Cory Doctorow formulates something that I think can go onto every list of principles organisations I work with formulate for smart cities, as well as the many data ethics discussions I sit in on.

Don’t track people, help people track the environment to feed their decisions. This flipping of perpective fits with what I posted yesterday about Peter Bihr’s approach to smart cities. It also fits with my main irritation at the state of debate about self driving cars, where all is centered on the car itself. Self driving cars will need to tap into a myriad of sensor streams from lamp posts, road pavement, and whatnot.

Cory’s approach provides agency, the standard smart city approaches tend to take it away.

Bookmarked Imagining a “smart city” that treats you as a sensor, not a thing to be sensed | Cory Doctorow’s craphound.com

the idea of an Internet of Things that treats people “as sensors, not things to be sensed” — a world where your devices never share your data with anyone else to get recommendations or advice, but rather, where all the inanimate objects stream data about how busy they are and whether they’re in good repair, and your device taps into those streams and makes private recommendations, without relaying anything about you or your choices to anyone else.

As I’ve often written, the most important thing about technology isn’t what it does, but who it does it to, and who it does it for. The sizzle-reels for “smart cities” always feature a control room where wise technocrats monitor the city and everyone in it — all I’m asking is that we all get a seat in that control room.

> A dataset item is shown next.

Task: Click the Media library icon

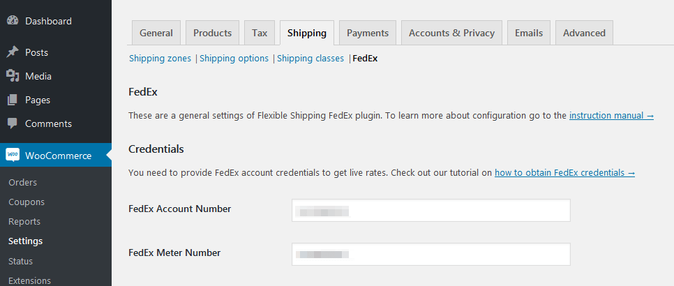Action: pos(13,76)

Good to see how various strands combine here, apart from the topic which is governance of smart cities. The immediate trigger for Peter Bihr is Toronto’s smart city plan, on his radar as he was recently in Canada. We both were to visit Peter Rukavina’s unconference. He references how back in 2011 we already touched upon most of the key ingredients, at the Cognitive Cities conference in Berlin, which he organised, and where I spoke. And he mentions doing a fellowship on this very topic for the Edgeryders, my favourite community in Europe for these type of issues, and which I try to support where I can.

Read How to plan & govern a smart city? (The Waving Cat)

What does governance mean in a so-called smart city context. What is it that’s being governed and how, and maybe most importantly, by whom?